▶ EXTRACT:
————————
The 2025 Privacy Law Expansion

The year 2025 marked a watershed moment for online privacy laws in America. Delaware, Iowa, Nebraska, and New Hampshire’s laws went into effect on January 1, 2025, while New Jersey’s law followed on January 15, 2025. Additional states joined throughout the year, with Tennessee’s Information Protection Act and Minnesota’s Consumer Data Privacy Act taking effect on July 1 and July 31, 2025, respectively.

This expansion represents more than just new regulations—it signals a fundamental shift in how Americans think about digital rights. Before 2025, comprehensive online privacy laws were limited to a handful of states, primarily California with its pioneering California Consumer Privacy Act (CCPA). Now, nearly half the country enjoys similar protections.

The timing wasn’t coincidental. Years of high-profile data breaches, concerns about big tech companies’ data practices, and growing awareness of how personal information is collected and used online created public pressure for stronger privacy protections. State legislators responded by crafting comprehensive laws that give consumers unprecedented control over their digital footprint.

Understanding Your New Digital Rights

The 2025 privacy laws established several fundamental digital rights that apply regardless of which specific state law covers you. These rights represent a significant departure from the previous “notice and consent” model, where companies could collect virtually any data as long as they disclosed it somewhere in their privacy policy.

The Right to Know: You now have the legal right to request detailed information about what personal data companies collect about you, how they use it, and who they share it with. This isn’t limited to obvious information like your name and email address—it includes data you might not even realize companies are collecting, such as your browsing habits, location data, and inferences about your preferences or characteristics.

The Right to Access: Companies must provide you with a copy of your personal data in a portable format, allowing you to see exactly what information they have about you. This right extends beyond basic account information to include data collected through cookies, tracking pixels, and other monitoring technologies.

The Right to Correct: If companies have inaccurate information about you, you can demand they fix it. This is particularly important given how automated systems make decisions about everything from loan approvals to job opportunities based on data that might be wrong.
————————
▶ REQUIRED TASK A:
From the privacy article, extract the passage from "This expansion represents" up to and including "enjoys similar protections.".
The privacy article has no connection to the records.

▶ RECORDS PROVIDED:
————————
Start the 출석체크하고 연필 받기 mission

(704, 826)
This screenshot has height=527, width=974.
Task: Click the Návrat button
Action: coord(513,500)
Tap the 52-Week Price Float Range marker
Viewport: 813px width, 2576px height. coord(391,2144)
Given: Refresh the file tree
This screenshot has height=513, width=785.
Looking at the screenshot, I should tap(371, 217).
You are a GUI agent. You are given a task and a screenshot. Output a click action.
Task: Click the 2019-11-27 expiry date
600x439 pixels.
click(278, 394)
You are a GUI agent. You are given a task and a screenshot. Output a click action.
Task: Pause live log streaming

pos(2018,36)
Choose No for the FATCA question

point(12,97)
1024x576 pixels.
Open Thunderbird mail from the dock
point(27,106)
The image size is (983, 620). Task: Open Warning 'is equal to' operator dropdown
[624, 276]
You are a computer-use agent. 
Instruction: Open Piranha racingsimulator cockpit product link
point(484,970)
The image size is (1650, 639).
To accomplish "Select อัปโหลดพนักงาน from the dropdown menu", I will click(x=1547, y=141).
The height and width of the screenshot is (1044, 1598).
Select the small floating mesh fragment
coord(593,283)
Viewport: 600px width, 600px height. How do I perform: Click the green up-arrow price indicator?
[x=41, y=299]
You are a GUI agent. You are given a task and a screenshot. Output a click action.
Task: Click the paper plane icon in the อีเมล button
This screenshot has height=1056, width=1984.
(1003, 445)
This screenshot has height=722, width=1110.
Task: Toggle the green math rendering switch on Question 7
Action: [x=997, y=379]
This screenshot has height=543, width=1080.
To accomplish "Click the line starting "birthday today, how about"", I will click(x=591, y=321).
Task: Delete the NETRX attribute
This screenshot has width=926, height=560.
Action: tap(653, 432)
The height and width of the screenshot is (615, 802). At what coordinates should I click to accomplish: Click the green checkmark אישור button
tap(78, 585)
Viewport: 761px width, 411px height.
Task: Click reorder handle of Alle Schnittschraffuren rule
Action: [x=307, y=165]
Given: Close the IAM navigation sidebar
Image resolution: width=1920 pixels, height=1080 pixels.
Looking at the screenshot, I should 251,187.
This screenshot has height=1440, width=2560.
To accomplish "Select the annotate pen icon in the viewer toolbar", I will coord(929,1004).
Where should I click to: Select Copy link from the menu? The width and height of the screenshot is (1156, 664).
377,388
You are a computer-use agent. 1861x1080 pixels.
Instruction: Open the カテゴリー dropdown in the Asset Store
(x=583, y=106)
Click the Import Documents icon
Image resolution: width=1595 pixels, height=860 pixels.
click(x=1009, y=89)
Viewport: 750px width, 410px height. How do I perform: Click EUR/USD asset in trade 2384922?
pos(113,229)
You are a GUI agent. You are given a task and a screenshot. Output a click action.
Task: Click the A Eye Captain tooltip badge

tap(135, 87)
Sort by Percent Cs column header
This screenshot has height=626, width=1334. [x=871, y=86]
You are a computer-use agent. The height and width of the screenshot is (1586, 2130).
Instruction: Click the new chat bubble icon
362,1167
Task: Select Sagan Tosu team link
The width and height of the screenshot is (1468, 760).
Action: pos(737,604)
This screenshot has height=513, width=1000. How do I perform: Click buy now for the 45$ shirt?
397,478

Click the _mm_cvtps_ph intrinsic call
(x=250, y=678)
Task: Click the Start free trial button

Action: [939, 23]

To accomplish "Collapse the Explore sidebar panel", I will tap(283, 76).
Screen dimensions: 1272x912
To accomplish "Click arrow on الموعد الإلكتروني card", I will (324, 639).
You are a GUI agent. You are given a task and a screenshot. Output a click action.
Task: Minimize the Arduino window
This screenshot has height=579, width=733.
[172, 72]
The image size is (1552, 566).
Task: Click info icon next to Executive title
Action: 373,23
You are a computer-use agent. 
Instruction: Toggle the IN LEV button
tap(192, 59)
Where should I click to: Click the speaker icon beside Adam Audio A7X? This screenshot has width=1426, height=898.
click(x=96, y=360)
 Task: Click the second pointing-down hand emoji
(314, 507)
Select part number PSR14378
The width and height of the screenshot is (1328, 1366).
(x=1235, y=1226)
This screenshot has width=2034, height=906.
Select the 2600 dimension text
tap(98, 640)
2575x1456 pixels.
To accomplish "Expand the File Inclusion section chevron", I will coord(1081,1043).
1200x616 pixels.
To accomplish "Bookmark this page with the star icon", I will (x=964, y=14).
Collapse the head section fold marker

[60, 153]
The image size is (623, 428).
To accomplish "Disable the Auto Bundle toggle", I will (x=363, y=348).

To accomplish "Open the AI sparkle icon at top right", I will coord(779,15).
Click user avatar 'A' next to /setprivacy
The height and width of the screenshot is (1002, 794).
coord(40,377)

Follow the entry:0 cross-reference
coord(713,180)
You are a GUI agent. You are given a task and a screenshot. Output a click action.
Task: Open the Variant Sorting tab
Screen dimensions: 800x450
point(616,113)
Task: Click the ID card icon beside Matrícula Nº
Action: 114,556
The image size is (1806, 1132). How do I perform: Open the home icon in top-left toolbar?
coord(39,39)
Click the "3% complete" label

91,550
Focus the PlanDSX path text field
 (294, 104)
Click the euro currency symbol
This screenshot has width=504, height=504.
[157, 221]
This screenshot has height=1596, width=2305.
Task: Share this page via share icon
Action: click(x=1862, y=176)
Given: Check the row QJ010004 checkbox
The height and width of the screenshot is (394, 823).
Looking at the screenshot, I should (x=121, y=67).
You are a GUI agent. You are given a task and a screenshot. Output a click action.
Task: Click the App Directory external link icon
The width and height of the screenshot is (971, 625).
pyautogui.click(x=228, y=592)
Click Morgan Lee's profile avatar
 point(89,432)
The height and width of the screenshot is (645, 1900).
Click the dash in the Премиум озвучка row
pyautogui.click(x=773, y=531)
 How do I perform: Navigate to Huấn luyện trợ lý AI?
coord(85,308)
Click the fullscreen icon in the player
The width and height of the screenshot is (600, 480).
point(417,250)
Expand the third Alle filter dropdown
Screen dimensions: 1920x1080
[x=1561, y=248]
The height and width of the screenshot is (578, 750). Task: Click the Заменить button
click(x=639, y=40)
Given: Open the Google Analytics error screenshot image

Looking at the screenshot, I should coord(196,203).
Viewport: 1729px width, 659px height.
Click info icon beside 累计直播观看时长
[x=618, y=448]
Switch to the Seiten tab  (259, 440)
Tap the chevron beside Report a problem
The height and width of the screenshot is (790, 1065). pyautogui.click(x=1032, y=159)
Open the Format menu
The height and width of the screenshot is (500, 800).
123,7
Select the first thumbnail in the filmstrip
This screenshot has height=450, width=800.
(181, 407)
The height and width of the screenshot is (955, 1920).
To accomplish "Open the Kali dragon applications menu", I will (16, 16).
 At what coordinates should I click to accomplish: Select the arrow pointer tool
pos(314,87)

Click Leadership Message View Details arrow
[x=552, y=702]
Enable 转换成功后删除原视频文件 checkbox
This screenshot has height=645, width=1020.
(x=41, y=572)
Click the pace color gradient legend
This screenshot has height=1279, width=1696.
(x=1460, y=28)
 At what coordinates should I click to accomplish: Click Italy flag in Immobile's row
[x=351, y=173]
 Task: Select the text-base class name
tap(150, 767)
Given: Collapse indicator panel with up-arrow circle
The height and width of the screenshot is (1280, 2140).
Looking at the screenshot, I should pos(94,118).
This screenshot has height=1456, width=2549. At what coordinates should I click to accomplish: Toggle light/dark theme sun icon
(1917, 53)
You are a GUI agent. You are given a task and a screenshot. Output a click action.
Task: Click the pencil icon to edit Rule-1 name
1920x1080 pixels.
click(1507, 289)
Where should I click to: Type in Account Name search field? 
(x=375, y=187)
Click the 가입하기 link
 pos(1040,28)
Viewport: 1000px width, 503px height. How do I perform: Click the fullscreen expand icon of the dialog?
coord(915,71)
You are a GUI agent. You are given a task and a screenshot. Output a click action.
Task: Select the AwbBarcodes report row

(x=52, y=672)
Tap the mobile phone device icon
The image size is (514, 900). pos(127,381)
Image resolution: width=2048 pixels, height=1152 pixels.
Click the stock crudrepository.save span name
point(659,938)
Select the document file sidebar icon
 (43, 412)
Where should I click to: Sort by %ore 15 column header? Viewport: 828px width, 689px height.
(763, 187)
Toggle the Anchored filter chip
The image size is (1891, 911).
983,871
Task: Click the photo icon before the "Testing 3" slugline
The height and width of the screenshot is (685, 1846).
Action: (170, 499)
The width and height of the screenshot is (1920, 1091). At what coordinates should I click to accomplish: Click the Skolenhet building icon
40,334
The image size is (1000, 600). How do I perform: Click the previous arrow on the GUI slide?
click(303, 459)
————————
▶ REQUIRED TASK B:
In the records, from the line with "Click the Import Documents icon" up to and including the line with "Action: pos(737,604)", change "team link" to "team page" and give back only those lines, with nothing else altered.

▶ RESULT A:
This expansion represents more than just new regulations—it signals a fundamental shift in how Americans think about digital rights. Before 2025, comprehensive online privacy laws were limited to a handful of states, primarily California with its pioneering California Consumer Privacy Act (CCPA). Now, nearly half the country enjoys similar protections.

▶ RESULT B:
Click the Import Documents icon
Image resolution: width=1595 pixels, height=860 pixels.
click(x=1009, y=89)
Viewport: 750px width, 410px height. How do I perform: Click EUR/USD asset in trade 2384922?
pos(113,229)
You are a GUI agent. You are given a task and a screenshot. Output a click action.
Task: Click the A Eye Captain tooltip badge

tap(135, 87)
Sort by Percent Cs column header
This screenshot has height=626, width=1334. [x=871, y=86]
You are a computer-use agent. The height and width of the screenshot is (1586, 2130).
Instruction: Click the new chat bubble icon
362,1167
Task: Select Sagan Tosu team page
The width and height of the screenshot is (1468, 760).
Action: pos(737,604)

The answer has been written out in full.